Fitch acknowledges that, at 84% of GDP, the public debt ratio remains far above the 'BBB' median (34%) and has been slow to respond to higher growth. However, the agency argues that India has long demonstrated an ability to sustain much higher debt levels than many of its rating peers. An established track record of macroeconomic stability, low inflation and a high domestic savings rate have been key, coupled with a deep domestic capital market and external capital controls, says Fitch.
An important by-product of the government's heavy reliance on the domestic debt market to fund its borrowing requirement has been the build up of a net public external creditor position in contrast to many other 'BBB' rated sovereigns.

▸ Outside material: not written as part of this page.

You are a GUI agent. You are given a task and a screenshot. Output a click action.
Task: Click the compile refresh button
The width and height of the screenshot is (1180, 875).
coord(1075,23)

The agency says this, plus an unblemished debt service record, in contrast to many of its rating peers, represent important sovereign rating attributes weighing strongly in the balance against India's weak public finance ratios.
Fitch says India's structural reforms, gradual though they may appear, are starting to reap dividends: the economy has been growing at close to 8.5% per annum since 2003/04, notwithstanding the oil price shock, an earlier precursor of which brought the economy to its knees in the early 1990s. While noting that higher oil prices have taken their toll of inflation and the balance of payments, the agency says that neither are the constraints that they once were on growth. India is expected to encounter little difficulty in financing a larger current account deficit of 2.4% of GDP in 2006/07: the gross external financing requirement is estimated at just 18% of reserves, well below the 'BBB' median of 74%, underlining the fact that USD155 billion of international reserves buys significant insurance against external shocks.
Despite its more upbeat assessment of the country's public finances, Fitch says that growing signs that private sector borrowers are being 'crowded out' indicate that the public sector borrowing requirement is still incompatible with India's growth aspirations. Credit growth is outstripping deposit growth, raising fears of a credit crunch which, together with rising inflation expectations, have formed the backdrop to higher interest rates since 2004.
"Henceforward, fiscal consolidation will remain the main focus of this rating, particularly in the context of such strong growth, as will the need for a renewed push on structural adjustment," said Fitch's Rawkins.